>> begin Material to process
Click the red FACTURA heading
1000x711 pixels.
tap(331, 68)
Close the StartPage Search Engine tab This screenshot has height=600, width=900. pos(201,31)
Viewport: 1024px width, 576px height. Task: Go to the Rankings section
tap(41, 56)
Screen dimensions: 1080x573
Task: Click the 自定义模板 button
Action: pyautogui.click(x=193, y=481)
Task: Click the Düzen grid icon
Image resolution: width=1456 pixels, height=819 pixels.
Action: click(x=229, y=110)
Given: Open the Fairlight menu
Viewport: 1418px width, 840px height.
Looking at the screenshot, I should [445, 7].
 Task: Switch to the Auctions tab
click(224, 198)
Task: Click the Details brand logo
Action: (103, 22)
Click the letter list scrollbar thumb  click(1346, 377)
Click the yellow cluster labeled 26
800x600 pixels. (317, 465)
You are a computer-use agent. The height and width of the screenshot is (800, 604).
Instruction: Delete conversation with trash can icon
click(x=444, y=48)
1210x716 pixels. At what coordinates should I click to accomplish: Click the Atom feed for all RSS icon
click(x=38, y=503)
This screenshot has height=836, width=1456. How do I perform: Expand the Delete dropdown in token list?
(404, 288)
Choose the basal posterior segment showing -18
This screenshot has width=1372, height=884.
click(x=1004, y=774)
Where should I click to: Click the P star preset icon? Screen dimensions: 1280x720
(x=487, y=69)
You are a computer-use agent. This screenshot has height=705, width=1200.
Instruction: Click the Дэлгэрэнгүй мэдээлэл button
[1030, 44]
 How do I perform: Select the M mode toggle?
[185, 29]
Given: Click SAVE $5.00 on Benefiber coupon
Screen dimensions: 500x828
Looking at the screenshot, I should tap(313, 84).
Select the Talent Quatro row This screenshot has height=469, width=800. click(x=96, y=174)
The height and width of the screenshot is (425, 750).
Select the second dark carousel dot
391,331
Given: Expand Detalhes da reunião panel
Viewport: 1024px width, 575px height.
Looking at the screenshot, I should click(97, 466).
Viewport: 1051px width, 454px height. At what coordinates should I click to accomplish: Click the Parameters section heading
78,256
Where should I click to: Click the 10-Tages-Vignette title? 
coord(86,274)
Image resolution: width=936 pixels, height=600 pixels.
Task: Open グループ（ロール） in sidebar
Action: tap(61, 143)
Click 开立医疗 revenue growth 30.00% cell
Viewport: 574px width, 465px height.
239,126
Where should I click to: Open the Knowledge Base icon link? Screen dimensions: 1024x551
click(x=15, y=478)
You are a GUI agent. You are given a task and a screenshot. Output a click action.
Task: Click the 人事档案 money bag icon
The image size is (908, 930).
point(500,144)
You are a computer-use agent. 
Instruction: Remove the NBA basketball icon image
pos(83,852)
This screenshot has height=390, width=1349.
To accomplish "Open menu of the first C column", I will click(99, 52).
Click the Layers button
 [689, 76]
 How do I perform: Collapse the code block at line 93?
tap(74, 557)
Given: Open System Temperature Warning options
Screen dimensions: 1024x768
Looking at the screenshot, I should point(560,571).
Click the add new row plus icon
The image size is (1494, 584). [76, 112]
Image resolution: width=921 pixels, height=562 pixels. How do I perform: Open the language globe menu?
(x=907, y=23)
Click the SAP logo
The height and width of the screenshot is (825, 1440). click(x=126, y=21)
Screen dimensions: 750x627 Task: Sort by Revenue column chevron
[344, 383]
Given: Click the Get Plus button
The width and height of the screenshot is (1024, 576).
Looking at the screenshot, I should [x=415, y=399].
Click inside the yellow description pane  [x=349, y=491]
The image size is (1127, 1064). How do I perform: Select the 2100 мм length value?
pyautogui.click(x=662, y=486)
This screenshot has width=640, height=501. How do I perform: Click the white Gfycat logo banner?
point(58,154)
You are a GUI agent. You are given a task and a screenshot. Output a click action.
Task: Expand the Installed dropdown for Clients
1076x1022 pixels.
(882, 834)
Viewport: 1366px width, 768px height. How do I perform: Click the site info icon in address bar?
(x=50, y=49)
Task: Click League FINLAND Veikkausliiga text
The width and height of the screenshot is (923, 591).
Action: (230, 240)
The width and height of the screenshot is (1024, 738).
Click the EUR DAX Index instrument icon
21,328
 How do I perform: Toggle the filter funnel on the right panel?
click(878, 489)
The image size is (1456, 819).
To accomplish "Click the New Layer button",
>> end Material to process
Problem requirements »
Reproduce all of the rows above word for word and in the same order.

Task output »
Click the red FACTURA heading
1000x711 pixels.
tap(331, 68)
Close the StartPage Search Engine tab This screenshot has height=600, width=900. pos(201,31)
Viewport: 1024px width, 576px height. Task: Go to the Rankings section
tap(41, 56)
Screen dimensions: 1080x573
Task: Click the 自定义模板 button
Action: pyautogui.click(x=193, y=481)
Task: Click the Düzen grid icon
Image resolution: width=1456 pixels, height=819 pixels.
Action: click(x=229, y=110)
Given: Open the Fairlight menu
Viewport: 1418px width, 840px height.
Looking at the screenshot, I should [445, 7].
 Task: Switch to the Auctions tab
click(224, 198)
Task: Click the Details brand logo
Action: (103, 22)
Click the letter list scrollbar thumb  click(1346, 377)
Click the yellow cluster labeled 26
800x600 pixels. (317, 465)
You are a computer-use agent. The height and width of the screenshot is (800, 604).
Instruction: Delete conversation with trash can icon
click(x=444, y=48)
1210x716 pixels. At what coordinates should I click to accomplish: Click the Atom feed for all RSS icon
click(x=38, y=503)
This screenshot has height=836, width=1456. How do I perform: Expand the Delete dropdown in token list?
(404, 288)
Choose the basal posterior segment showing -18
This screenshot has width=1372, height=884.
click(x=1004, y=774)
Where should I click to: Click the P star preset icon? Screen dimensions: 1280x720
(x=487, y=69)
You are a computer-use agent. This screenshot has height=705, width=1200.
Instruction: Click the Дэлгэрэнгүй мэдээлэл button
[1030, 44]
 How do I perform: Select the M mode toggle?
[185, 29]
Given: Click SAVE $5.00 on Benefiber coupon
Screen dimensions: 500x828
Looking at the screenshot, I should tap(313, 84).
Select the Talent Quatro row This screenshot has height=469, width=800. click(x=96, y=174)
The height and width of the screenshot is (425, 750).
Select the second dark carousel dot
391,331
Given: Expand Detalhes da reunião panel
Viewport: 1024px width, 575px height.
Looking at the screenshot, I should click(97, 466).
Viewport: 1051px width, 454px height. At what coordinates should I click to accomplish: Click the Parameters section heading
78,256
Where should I click to: Click the 10-Tages-Vignette title? 
coord(86,274)
Image resolution: width=936 pixels, height=600 pixels.
Task: Open グループ（ロール） in sidebar
Action: tap(61, 143)
Click 开立医疗 revenue growth 30.00% cell
Viewport: 574px width, 465px height.
239,126
Where should I click to: Open the Knowledge Base icon link? Screen dimensions: 1024x551
click(x=15, y=478)
You are a GUI agent. You are given a task and a screenshot. Output a click action.
Task: Click the 人事档案 money bag icon
The image size is (908, 930).
point(500,144)
You are a computer-use agent. 
Instruction: Remove the NBA basketball icon image
pos(83,852)
This screenshot has height=390, width=1349.
To accomplish "Open menu of the first C column", I will click(99, 52).
Click the Layers button
 [689, 76]
 How do I perform: Collapse the code block at line 93?
tap(74, 557)
Given: Open System Temperature Warning options
Screen dimensions: 1024x768
Looking at the screenshot, I should point(560,571).
Click the add new row plus icon
The image size is (1494, 584). [76, 112]
Image resolution: width=921 pixels, height=562 pixels. How do I perform: Open the language globe menu?
(x=907, y=23)
Click the SAP logo
The height and width of the screenshot is (825, 1440). click(x=126, y=21)
Screen dimensions: 750x627 Task: Sort by Revenue column chevron
[344, 383]
Given: Click the Get Plus button
The width and height of the screenshot is (1024, 576).
Looking at the screenshot, I should [x=415, y=399].
Click inside the yellow description pane  [x=349, y=491]
The image size is (1127, 1064). How do I perform: Select the 2100 мм length value?
pyautogui.click(x=662, y=486)
This screenshot has width=640, height=501. How do I perform: Click the white Gfycat logo banner?
point(58,154)
You are a GUI agent. You are given a task and a screenshot. Output a click action.
Task: Expand the Installed dropdown for Clients
1076x1022 pixels.
(882, 834)
Viewport: 1366px width, 768px height. How do I perform: Click the site info icon in address bar?
(x=50, y=49)
Task: Click League FINLAND Veikkausliiga text
The width and height of the screenshot is (923, 591).
Action: (230, 240)
The width and height of the screenshot is (1024, 738).
Click the EUR DAX Index instrument icon
21,328
 How do I perform: Toggle the filter funnel on the right panel?
click(878, 489)
The image size is (1456, 819).
To accomplish "Click the New Layer button",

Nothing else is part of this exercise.